JEFFERSON CITY - The Jefferson City Public Schools' purchase of a 120-acre plot to build a new high school campus has spurred a new grassroots organization advocating two separate high schools, even though an official said Friday the school board is "very, very seriously leaning toward a single high school."
David Luther, an assistant superintendent, said the board originally discussed opening a high school at the new campus--located off Highway 179 in the western portion of the city--and renovating the current campus to serve as a second high school. Luther said that approach, however, now seems highly unlikely after further consideration from the board. Instead, the board is leaning toward selling the old campus and then splitting the new high school into an "academy" system, which would break the school into subcategories of 300 to 500 children with similar subject interests.
"They feel good about the academies. They think they can do this with a single building," Luther said. "You're talking about 2,500 to 3,000 students on one campus.
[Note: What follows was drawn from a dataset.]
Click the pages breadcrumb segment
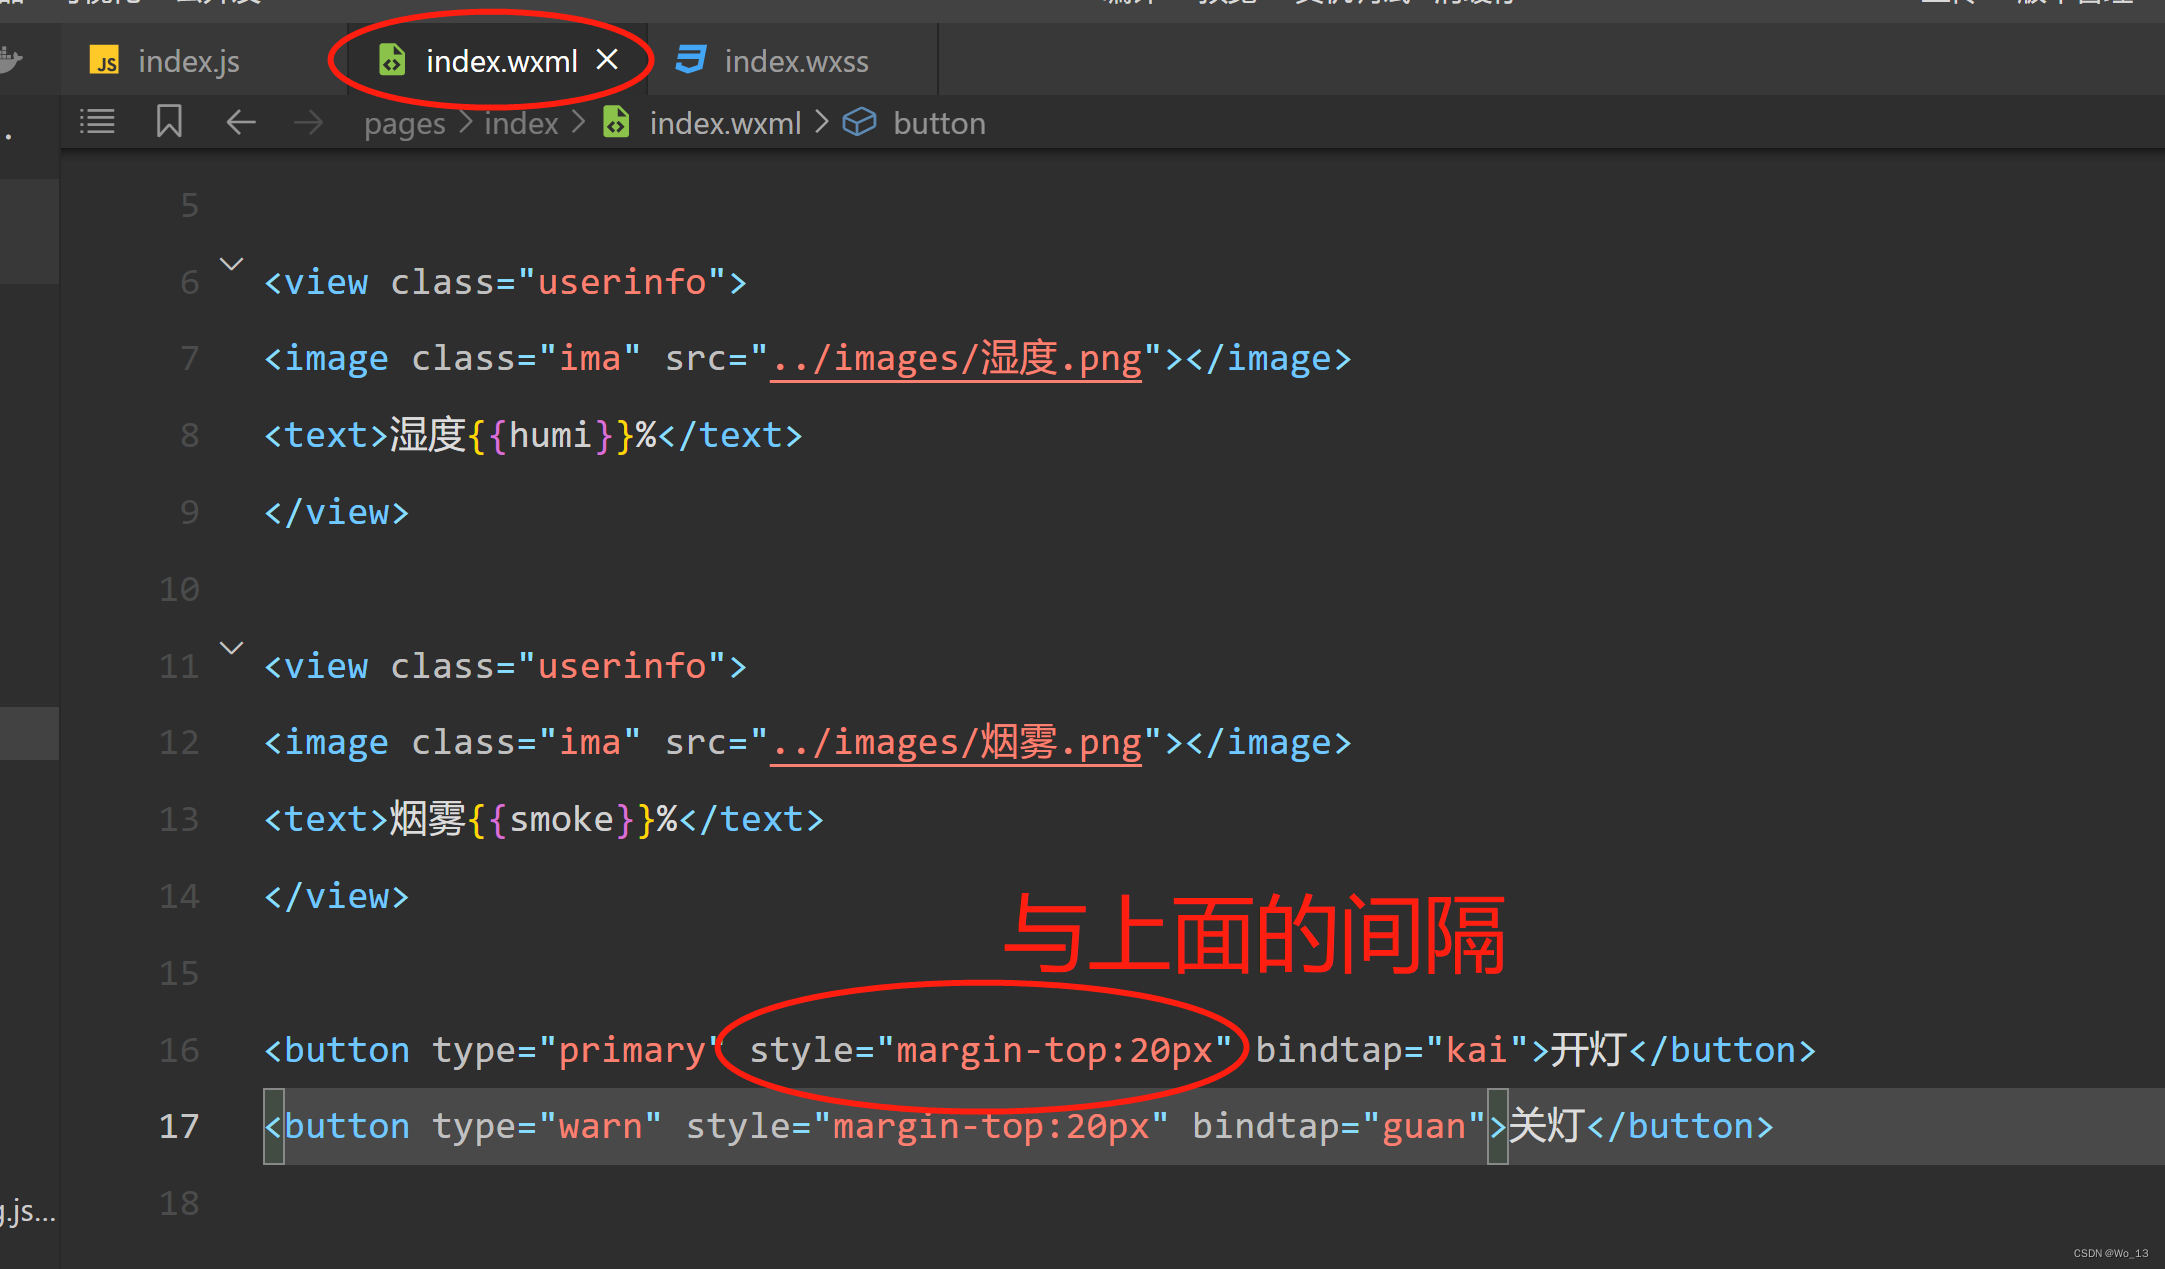 404,123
But in reality, you're talking about seven different small high schools on one campus."
That's not sitting well with Dan Ortmeyer, a member of "Citizens for Two Public High Schools." He's a graduate of Jefferson City High School, but his own children attend Helias because of Ortmeyer's dissatisfaction with the public schools' overcrowding.
According to Ortmeyer's website, a survey conducted in 2011 revealed "a second public high school was favored by 48 percent of respondents," out-polling two other proposals to keep just one campus.
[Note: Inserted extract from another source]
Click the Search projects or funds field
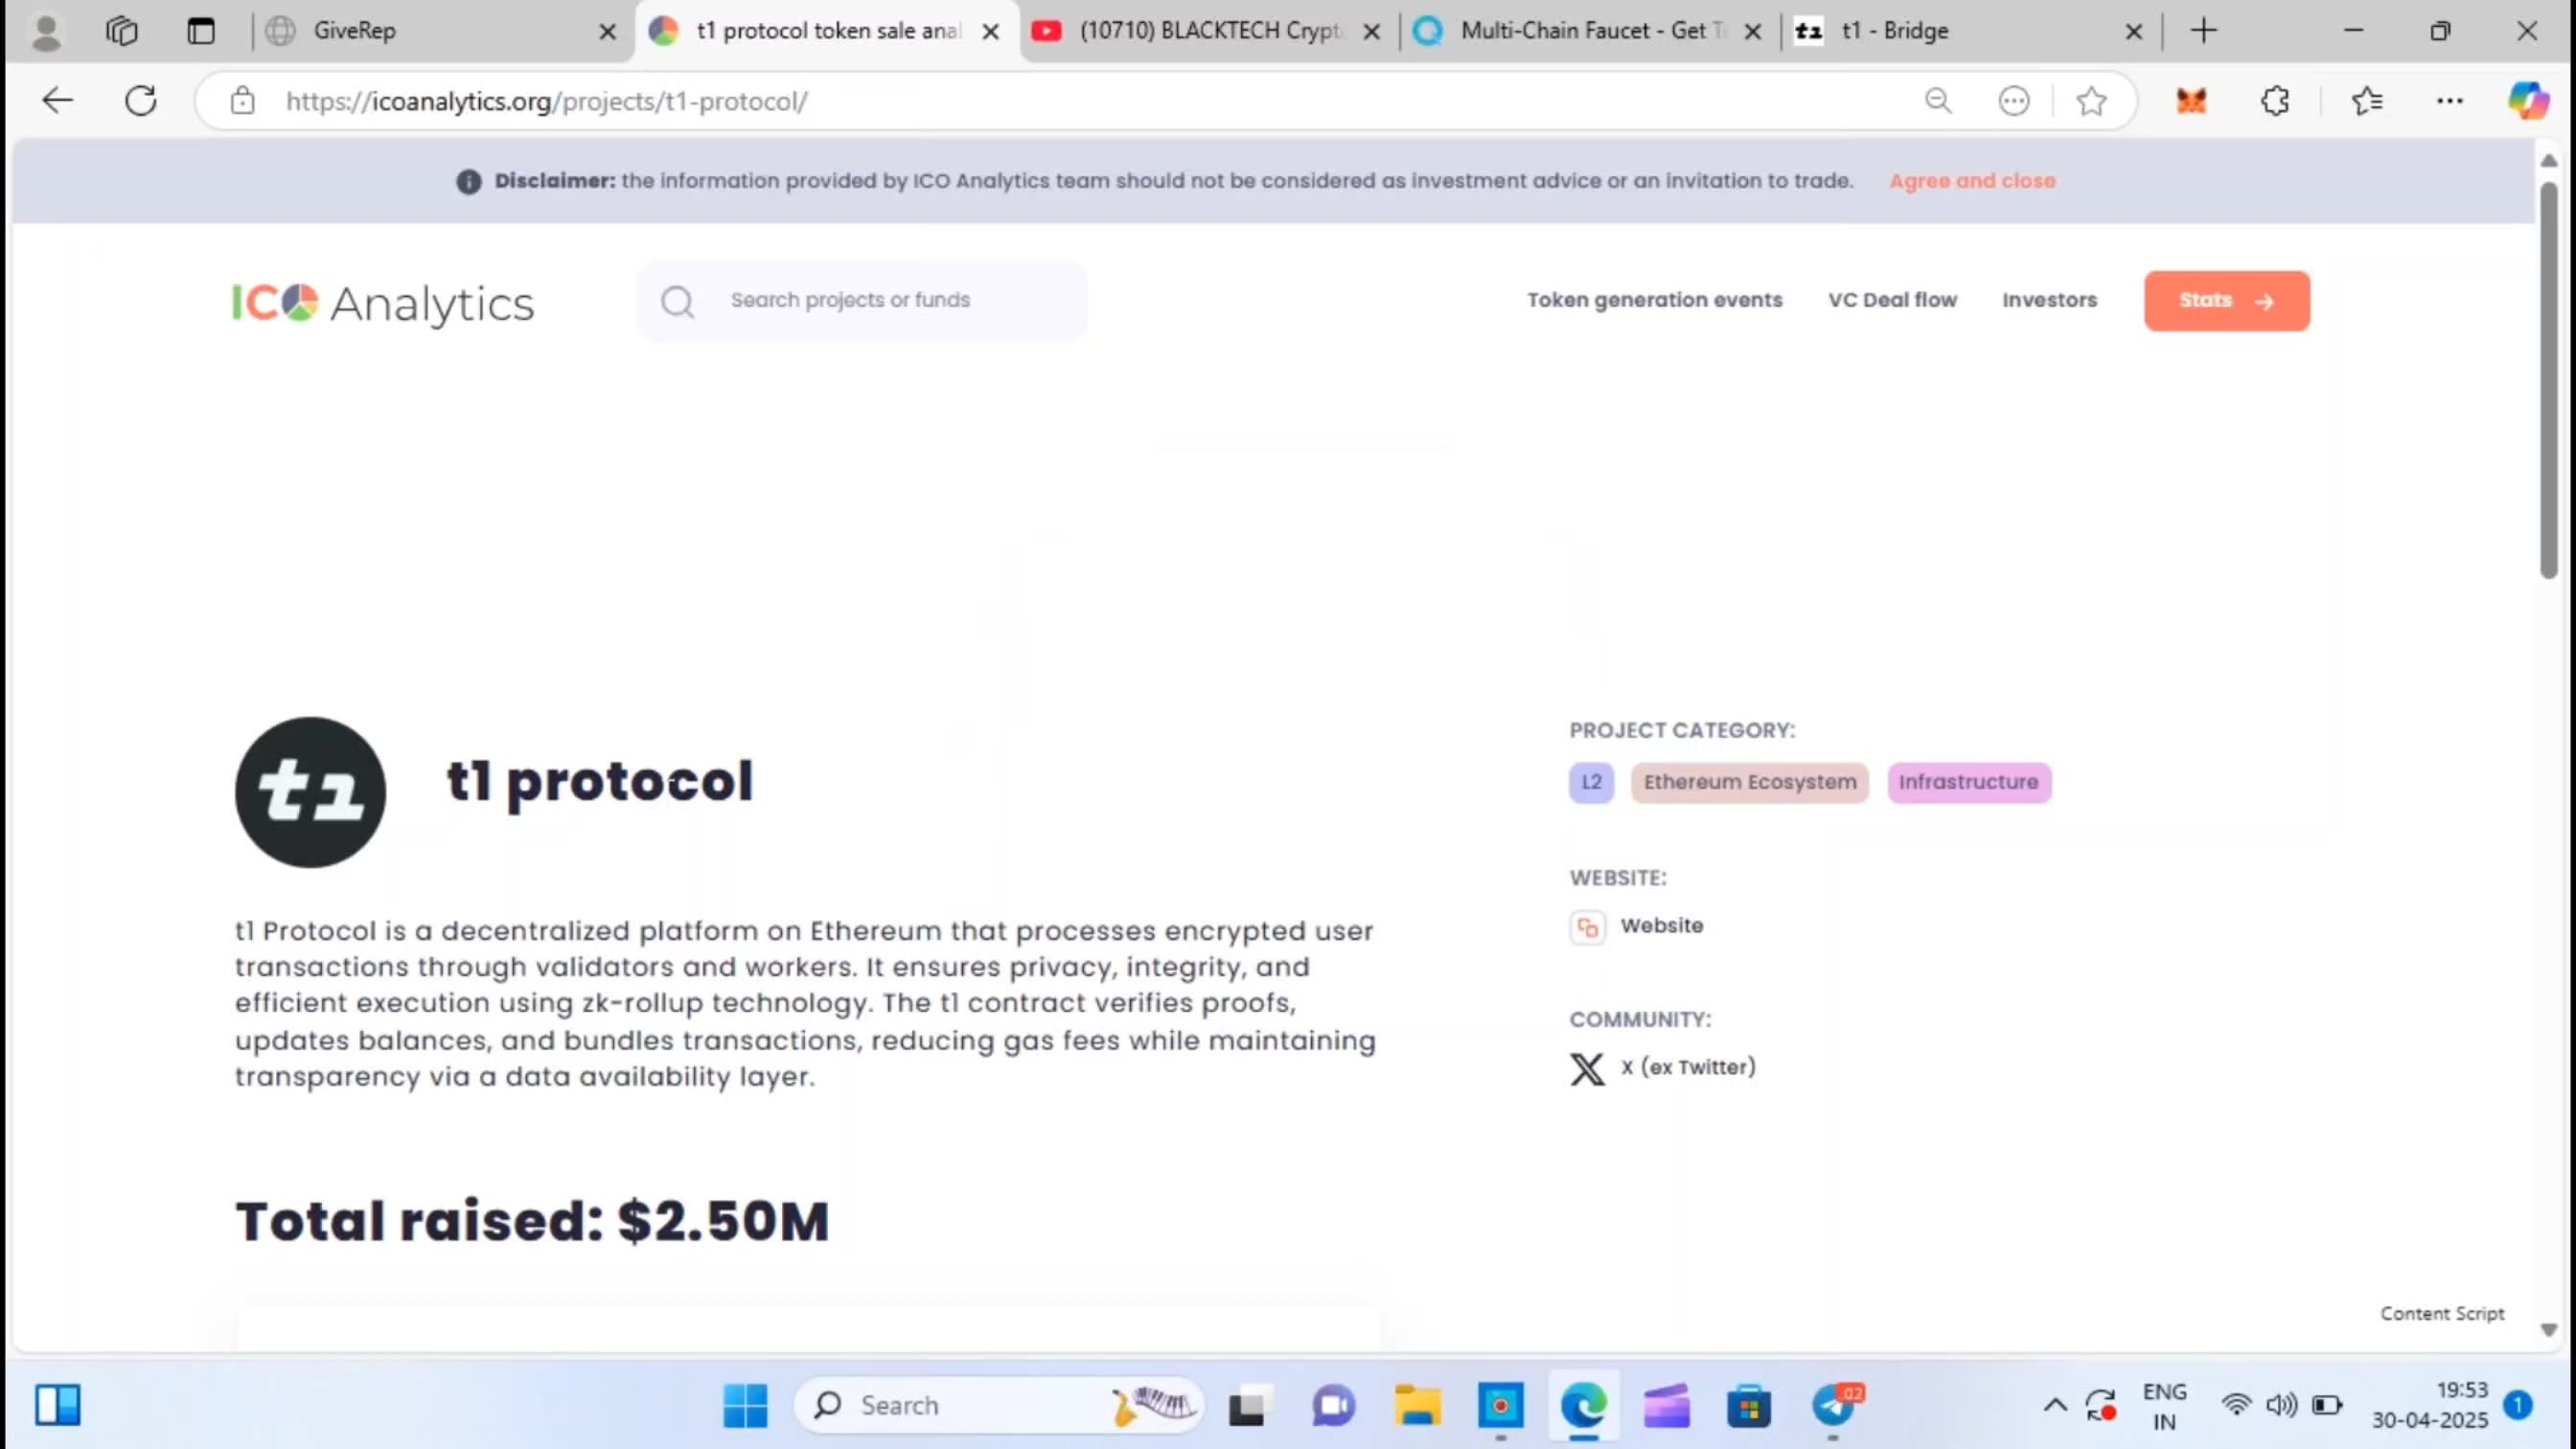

"We're at the bursting point as far as students," Ortmeyer said. "Just look at the numbers."
But Luther said that 2011 survey isn't necessarily a barometer of public interest.
"You can look at that, but it's two years old now," Luther said.
In 2012, Jefferson City Public Schools conducted another survey, but this time, it did not ask respondents whether they preferred one or two high schools. Instead, it focused questions more about the structure of the proposed academy system.
"I have to be frank, that question [about two high schools] wasn't really part of this second survey because the board felt they were satisfied with the single high school option," Luther said. "They felt that was the right direction to go."
Luther said the district will need both a bond and tax levy to raise money to build the new school. He said he expects the board to talk in December about the ballot language. In January, it could discuss more specifics about funding with regards to the April 2013 election.
Even if a single high school approach seems imminent, Ortmeyer said he's not backing down from the district, claiming the school district appears to have "disregarded" the response from taxpayers.
Luther said this project involves a three-prong approach: purchasing the land, selling the old campus and then paying for construction of the new school. So far, the district has satisfied the first requirement.
That's a process Ortmeyer said he's not happy with.
"This would be equivalent to putting Hickman up for sale before they built Rock Bridge," Ortmeyer said. "It's time we do something to better the kids in the community."